[Entries taken from a collection]

==*==

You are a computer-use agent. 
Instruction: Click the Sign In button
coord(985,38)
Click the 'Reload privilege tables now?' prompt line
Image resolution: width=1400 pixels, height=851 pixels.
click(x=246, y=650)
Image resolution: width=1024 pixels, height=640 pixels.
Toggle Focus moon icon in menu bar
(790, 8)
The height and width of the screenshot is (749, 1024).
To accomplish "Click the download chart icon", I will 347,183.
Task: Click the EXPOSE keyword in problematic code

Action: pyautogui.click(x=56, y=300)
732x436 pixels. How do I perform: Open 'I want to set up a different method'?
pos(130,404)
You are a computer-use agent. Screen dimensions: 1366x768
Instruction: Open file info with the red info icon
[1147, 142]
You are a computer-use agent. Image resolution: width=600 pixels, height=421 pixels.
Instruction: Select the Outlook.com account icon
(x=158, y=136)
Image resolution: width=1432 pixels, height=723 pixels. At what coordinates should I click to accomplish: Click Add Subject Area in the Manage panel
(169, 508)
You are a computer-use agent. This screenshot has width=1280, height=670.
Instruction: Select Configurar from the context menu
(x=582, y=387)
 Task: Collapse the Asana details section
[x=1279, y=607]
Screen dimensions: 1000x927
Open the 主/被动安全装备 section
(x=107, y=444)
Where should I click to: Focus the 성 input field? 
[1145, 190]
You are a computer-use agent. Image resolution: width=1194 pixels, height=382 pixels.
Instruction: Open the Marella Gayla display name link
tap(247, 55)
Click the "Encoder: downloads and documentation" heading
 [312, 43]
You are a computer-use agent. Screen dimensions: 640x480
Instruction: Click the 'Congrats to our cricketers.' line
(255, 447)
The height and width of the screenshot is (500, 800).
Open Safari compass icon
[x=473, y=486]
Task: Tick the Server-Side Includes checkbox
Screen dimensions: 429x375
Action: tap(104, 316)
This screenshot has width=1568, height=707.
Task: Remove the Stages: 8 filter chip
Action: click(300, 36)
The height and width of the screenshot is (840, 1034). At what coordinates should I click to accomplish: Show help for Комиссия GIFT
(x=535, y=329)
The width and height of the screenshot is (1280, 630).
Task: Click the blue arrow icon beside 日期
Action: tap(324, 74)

==*==

» ASSIGNED TASK:
Find each line in the data above with the word "computer", then copy it.

» EXERCISE ANSWER:
You are a computer-use agent. 
You are a computer-use agent. Screen dimensions: 1366x768
You are a computer-use agent. Image resolution: width=600 pixels, height=421 pixels.
You are a computer-use agent. This screenshot has width=1280, height=670.
You are a computer-use agent. Image resolution: width=1194 pixels, height=382 pixels.
You are a computer-use agent. Screen dimensions: 640x480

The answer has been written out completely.